◆ Task goal ◆
Could you restate the paragraph beginning "People tend to think" from the research methods study guide below in two sentences, keeping its main facts?

◆ Quoted text ◆

╭──

1.
Why is
bias considered more serious than random error?
Hints:
They are both errors, but how do they differ? Which
one introduces systematic error that could bias a study’s results? Which one
averages out to zero? Which one poisons validity and
which one dilutes it? The answers to these and other
questions are on pages 147-150 of your text.
2.
What are the two primary types of
subject bias? The two types of subject bias are social desirability bias and obeying
demand characteristics.
What are the
differences between these two sources?
With social desirability, participants try to
make themselves look good. With obeying demand
characteristics, participants try to make the researcher look good by giving
the researcher the results that will support the hypothesis.
3.
Suppose a “social
intelligence” test in a popular magazine had high internal consistency. What would that mean?
Hints: If a participants missed one question, would that
person tend to
miss most of the other questions? If a
person got a certain question right, would that person tend to get most of the other questions right?
If each question was considered a judge of social intelligence, would the “judges”
agreeing with each other? The answers to these and other questions are on pages
171-173.
Why
would you still want to see whether the test had discriminant validity?
Hint: What other
than social intelligence might the test be measuring? If
you can’t think of anything, re-read pages 180-183.
How
would you do a study to determine whether the test had discriminant validity?
Hints:
What tests besides the “practical
intelligence test” would you administer? What would it
mean if scores on the practical intelligence test correlated highly with scores
on those other tests? What would it mean if scores on
the practical intelligence test did not correlate highly with the scores
on the other tests? If you need more help, re-read
pages 180-183.
4.
Given that IQ tests are not perfectly reliable, why would it be irresponsible to tell someone his or her
score on an IQ test?
People
tend to think that their IQ is exactly the same as their test score. Thus, if told their IQ score was 97, they would tend to
think of their IQ as being exactly 97. However, scores
have random error. Thus, someone who scored 97 one day
might score 105 the next.
5.
What is content validity?
Hint: Content validity is defined
here and explained on page 176.
How does it
differ from internal consistency?
Hint:
Which one requires statistical evidence such as average inter-item correlation,
Cronbach’s alpha, odd-even correlations, and Kuder-Richardson coefficients to establish that all the
items on a scale seem to be measuring the same thing? Which
one requires expert judgment that the items are consistent with the concept’s
definition? Which is concerned with
showing that the items represent a fair sample of the construct’s key aspects-- and which is
concerned that all the items are measuring one thing? If
you are not sure about your answers to these questions, refer to pages 176-179 of the text.
For what
measures is it most important?
Hint:
See paragraph 5 on page 176.
6.
What is content validity?
Swann and Rentfrow (2001) wanted to develop a test “that measures the
extent to which people respond to others quickly and effusively.” In their view, high scorers would tend to blurt out their
thoughts to others immediately and low scorers would be slow to respond.
a. How would you use the known-groups technique to get evidence of
your measure’s construct validity?
You could see whether car salespeople scored higher than
librarians.
b. What measures would you correlate with your scale to make the case
for your measure’s discriminant validity? Extraversion, social desirability
Why?

╰──

◆ Provided data ◆
╭──

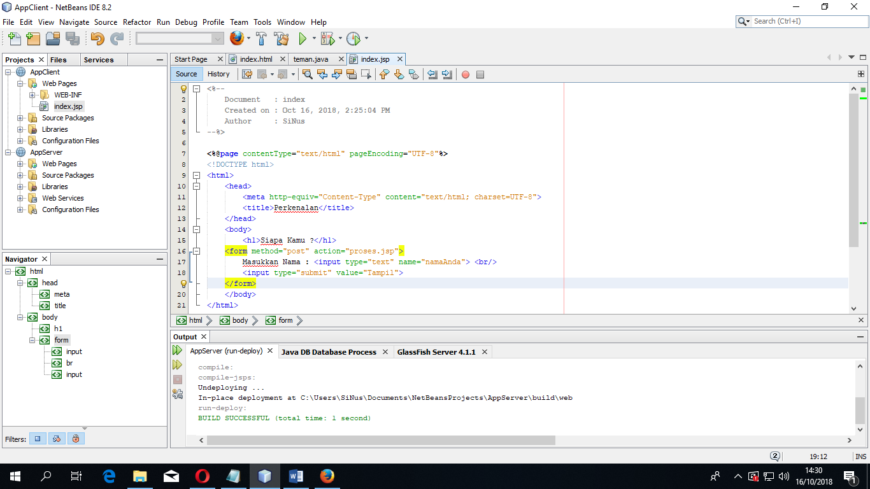This screenshot has width=870, height=489.
Task: Select the body breadcrumb below the editor
Action: [x=239, y=320]
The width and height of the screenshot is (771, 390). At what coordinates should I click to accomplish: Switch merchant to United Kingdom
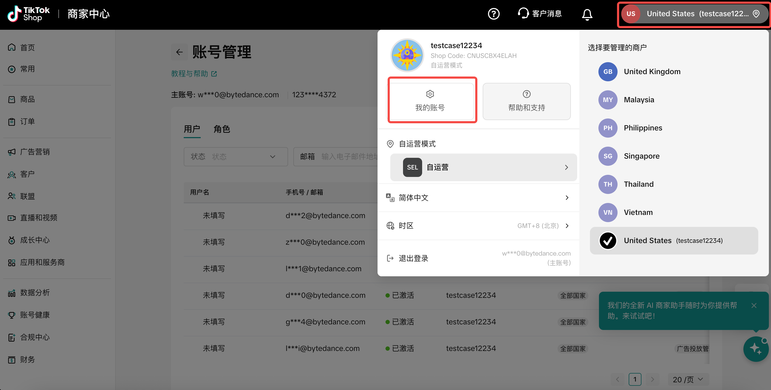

╰──

◆ Exercise result ◆
People tend to treat their IQ test score as their exact IQ, so someone told they scored 97 would think their IQ is exactly 97. Because scores contain random error, that person might score 97 one day and 105 the next.